Der Film sollte nicht mit der gleichnamigen Horror-Trash Kanone von 2002 verwechselt werden. Wobei der australische BAD KARMA von 2012 in seinem Genre des Thrillers auch nicht mehr als ein schwacher Beitrag ist. Es beginnt eigentlich mit einer recht gelungen Szene am Strand und die Vorfreude auf eine vielleicht ein wenig trashige Buddykrimiklamotte steigt.
Im weiteren Verlauf ist es aber nicht mehr als eine schwache Story und mehr oder weniger ereignisarm um nicht zu sagen langweilig. Die Geschichte vom süchtigen Molloy (Ray Liotta) und seinem Freund Mack (Dominic Purcell) und ihren Problemen mit echten und Undercover Polizisten ist derart von dünnen und uninspirierten Dialogen, haufenweise Klischees und öder Musik durchzogen das es kracht.
Desweiten kann BAD KARMA mit einer 08/15 Liebesgeschichte aufwarten, mehr aber nicht.

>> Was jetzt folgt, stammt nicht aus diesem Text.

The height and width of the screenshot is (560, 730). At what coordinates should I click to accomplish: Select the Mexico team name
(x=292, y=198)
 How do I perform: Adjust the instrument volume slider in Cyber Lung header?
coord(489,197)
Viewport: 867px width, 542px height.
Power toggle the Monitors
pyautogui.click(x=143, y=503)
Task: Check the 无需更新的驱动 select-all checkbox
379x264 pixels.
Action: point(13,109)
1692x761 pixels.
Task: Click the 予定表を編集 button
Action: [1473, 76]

Und das obwohl erfahrene Schauspieler die schon Qualität in einigen anderen Streifen gezeigt haben dabei sind, allen voran Ray Liotta oder auch Dominic Purcell. Gerade letzter kann aber ganz und gar nicht überzeugen. Ray Liotta kann man eigentlich fast immer schauspielern sehen aufgrund seines prägnanten Spiels.

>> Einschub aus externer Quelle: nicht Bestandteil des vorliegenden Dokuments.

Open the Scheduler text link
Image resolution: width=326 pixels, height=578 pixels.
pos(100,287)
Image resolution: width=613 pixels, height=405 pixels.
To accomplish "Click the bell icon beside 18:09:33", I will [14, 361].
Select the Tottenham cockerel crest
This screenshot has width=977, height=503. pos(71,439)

Da macht BAD KARMA keine Ausnahme, und er erweist sich als recht wandlungsfähiger Charakter, aber das rettet den Film nicht aus der groben Unterdurchschnittlichkeit. Dann gibt es noch ein wenig nackte Haut und ein lächerliches Ende noch obendrein. Somit kann ich BAD KARMA nur für Liotta-Komplettisten oder wenn wirklich gar nichts anderes für den Player greifbar ist und als Alternative zu noch schlimmeren TV-Schmonzetten empfehlen.